If you want to cut the bullshit and be sure there's mutual interest, it's a good idea to be specific. Here are some examples:
Person getting the number:
Option 1: "Would Monday evening be a good time to call? ... OK, I'll call you around 6 on Monday."
Option 2: "Is there any time you'd prefer I call? ... You're busy until Thursday but will be home mid-afternoon? I'll give you a call around 3 then."
Person giving the number:
Option 1: "So, when should I expect to hear from you? I have a busy schedule and if you know you'll be free I can tell you if I'll be around or if you should leave a message."
Option 2: "I'm at work and going to a friend's place tomorrow, but if you call me on Monday night I should be free."
The trick here is that you can prove that you're both reliable, and both of you know that there's genuine interest. The ideal thing to do is exchange numbers just in case someone loses it (you're probably both drunk when you meet, right?)

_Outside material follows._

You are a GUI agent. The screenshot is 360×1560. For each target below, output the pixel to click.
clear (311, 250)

As for the number of calls, leave a brief but not boring message that clearly identifies you (name, where you met,) either leave your number if you didn't give her yours, don't leave it if you did (you'll see why in a bit,) mention something you talked about ("It was cool to find someone else who likes to talk about philosophy as much as I do,") or what you did ("I had a great time dancing with you, I'd love to do it again sometime,") then hang up and give her a few days to call you back.
If you're really interested, give her a reasonable amount of time to call you back (use your judgment on what's reasonable. For example if you're both in college and on break you'd wait less time than if you were out for one last night of boozing before finals week, and if she's a tax attorney she would call you back quicker if you left the message on April 16 than if you left it on April 12th, you get the idea,) then leave a second message saying something like, "Hi, it's [your name], I called the other day when you said you'd probably be around and I thought I'd hear from you by now." If you exchanged numbers and therefore didn't leave it with the first message, you can say "If you lost my number it's ..." and if you left it with the first message say something like "And again, my number is ..."
If you don't get a call back after the second call, she's not interested. The point of the second call if you're really interested is to 1: rule out the chance that something completely unexpected prevented her from getting the first message; 2: let her know that it's fine to call a bit later if she wasn't sure before and warmed up to the idea of getting together since the first call but didn't know if too much time had passed; 3: convince someone who's still unsure that you're definitely interested and might be worth it.
There is no one method that will work for everyone and nothing will work on everyone. You have to be willing to accept failure to ensure success. Keep trying and you won't have to fit into a mold and obey any rules to succeed and be happy.